# GOAL OF THE EXERCISE
The lines from the one holding "Given: Click the" to the final line of the listing below are to be duplicated exactly, with both ends included and pictures omitted.

☆ ☆ ☆ ☆ ☆

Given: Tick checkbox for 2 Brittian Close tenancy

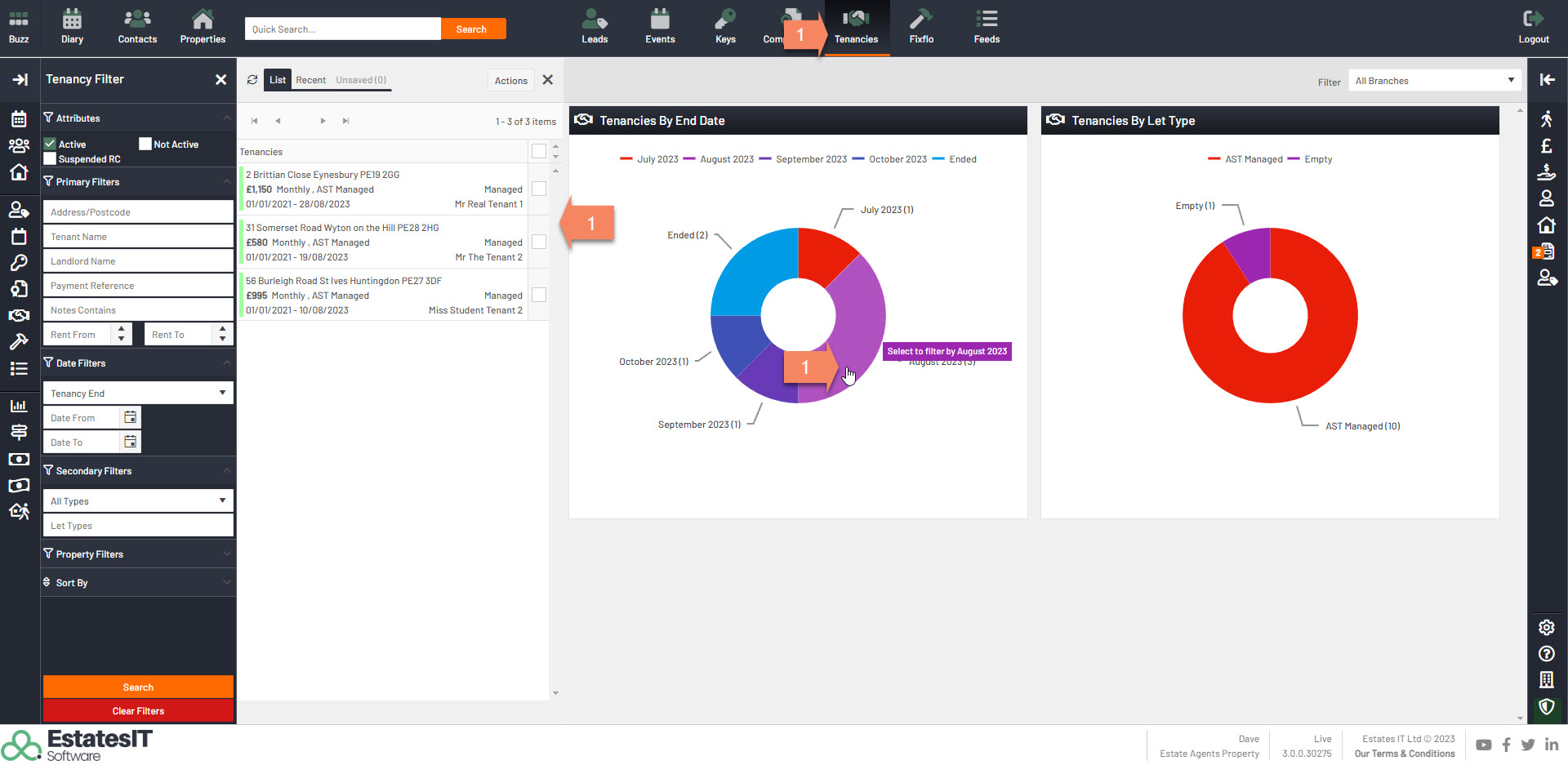Looking at the screenshot, I should pos(539,189).
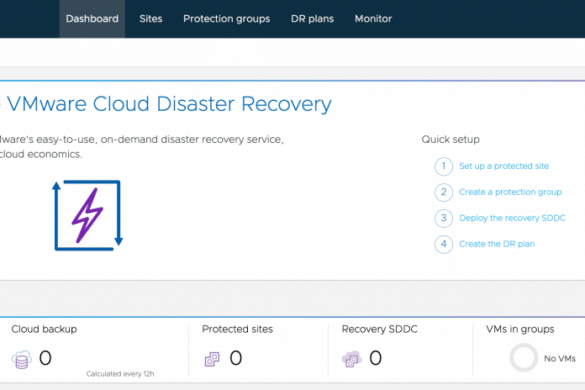Screen dimensions: 585x390
Task: Click the Protected sites icon
Action: 212,359
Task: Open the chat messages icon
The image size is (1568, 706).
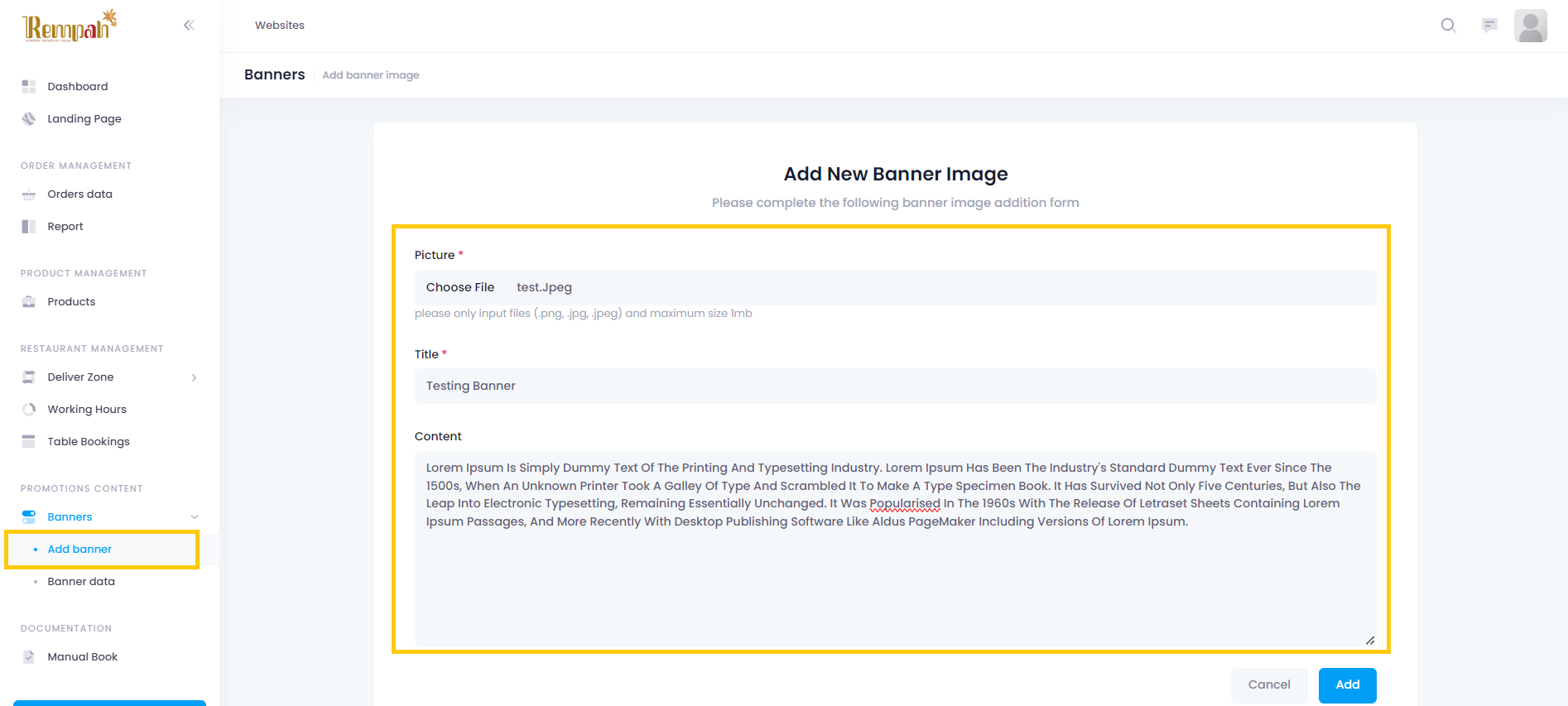Action: (x=1489, y=26)
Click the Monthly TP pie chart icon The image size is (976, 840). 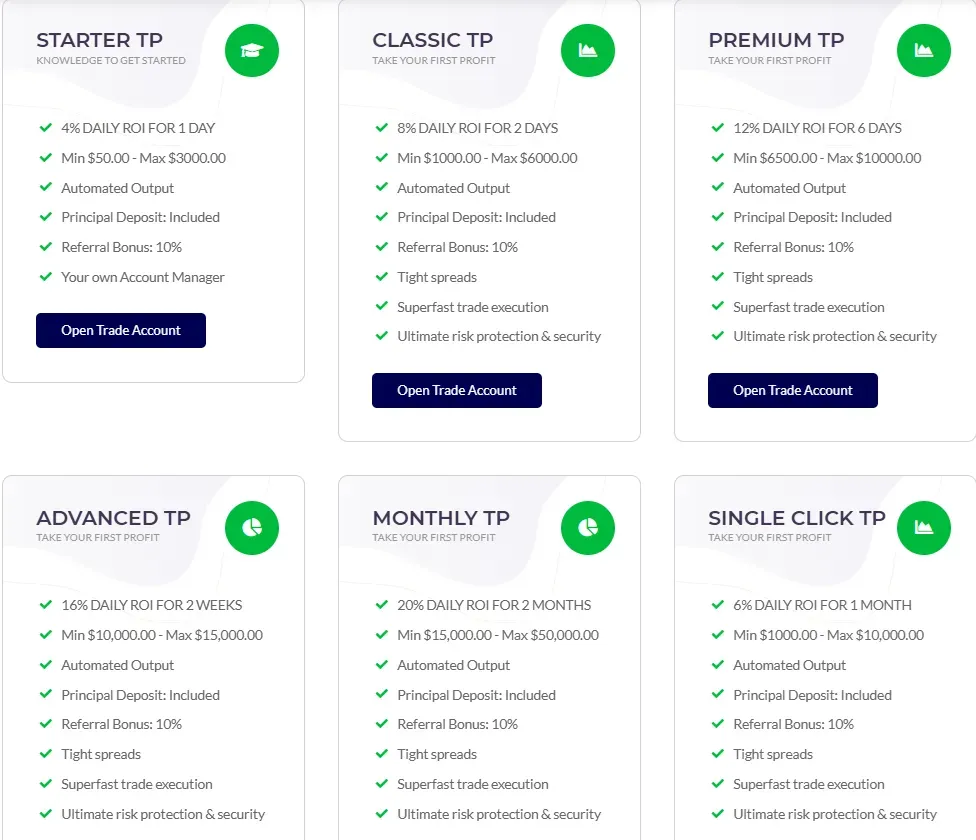click(588, 527)
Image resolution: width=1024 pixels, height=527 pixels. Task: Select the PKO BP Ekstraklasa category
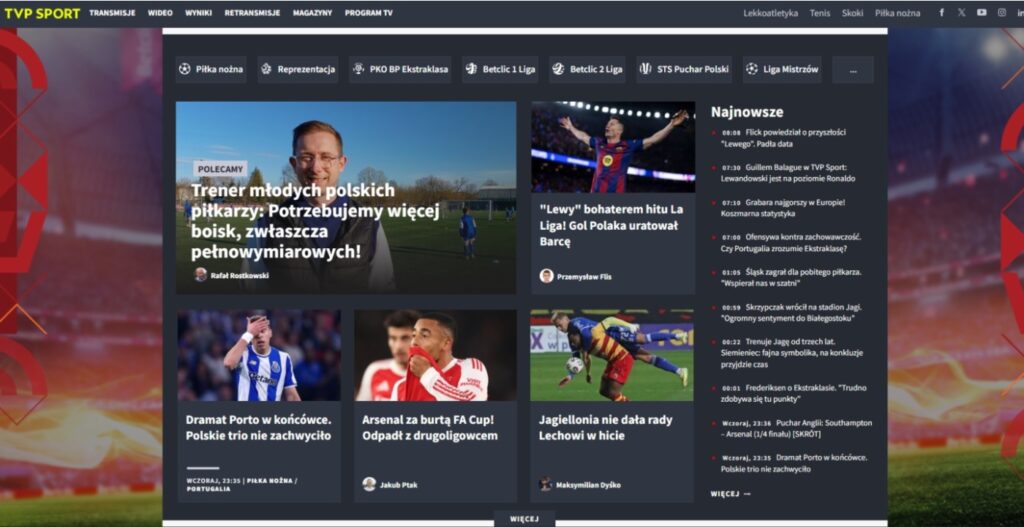pyautogui.click(x=400, y=70)
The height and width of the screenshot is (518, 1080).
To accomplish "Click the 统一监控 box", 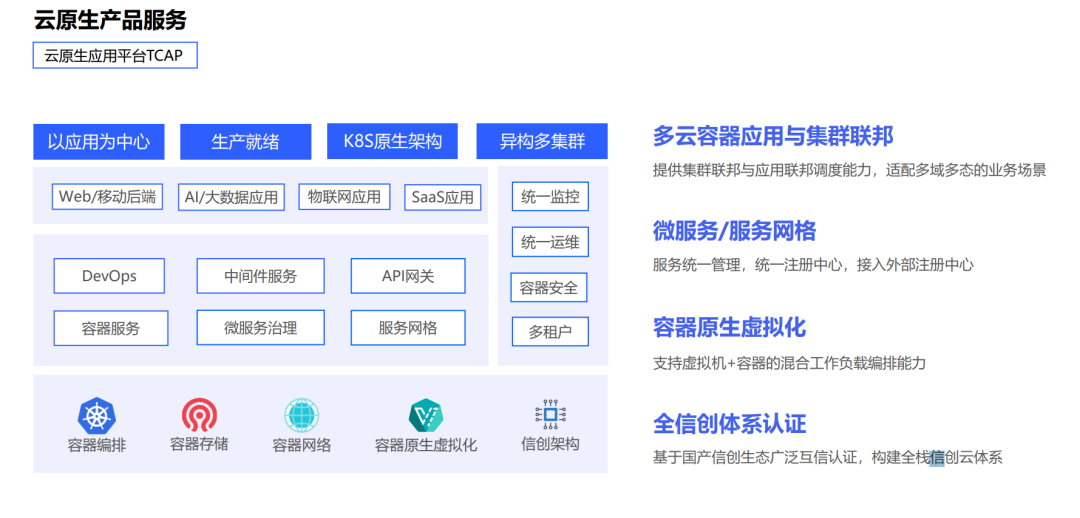I will pyautogui.click(x=550, y=197).
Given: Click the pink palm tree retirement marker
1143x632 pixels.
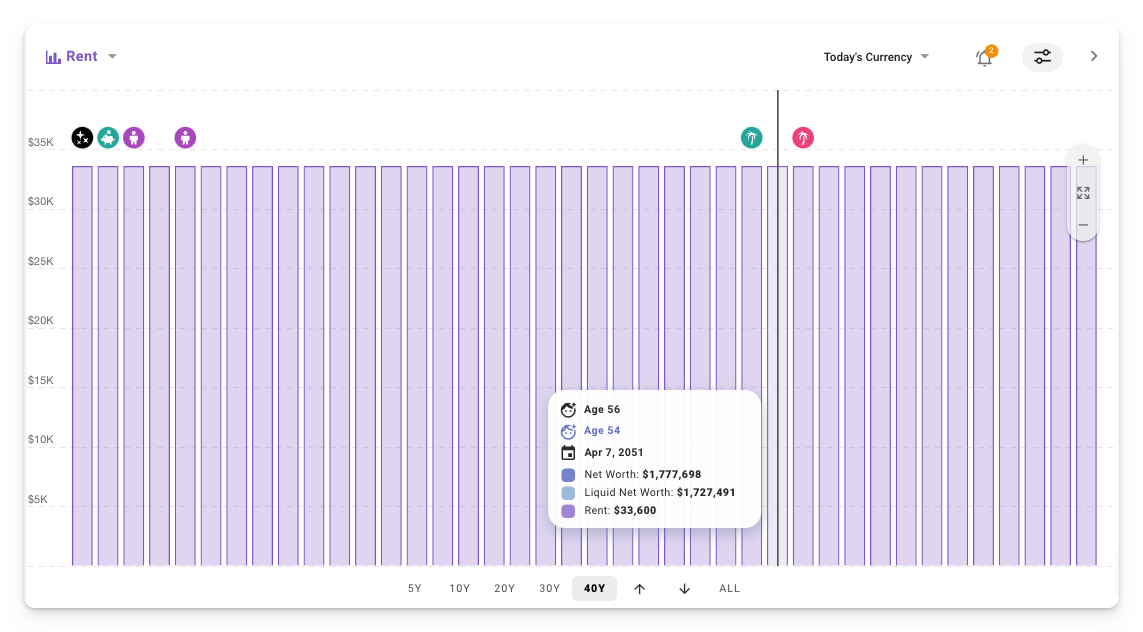Looking at the screenshot, I should pyautogui.click(x=803, y=138).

☆ ☆ ☆ ☆ ☆

# RESPONSE BOX
Given: Click the pink palm tree retirement marker
1143x632 pixels.
Looking at the screenshot, I should pyautogui.click(x=803, y=138).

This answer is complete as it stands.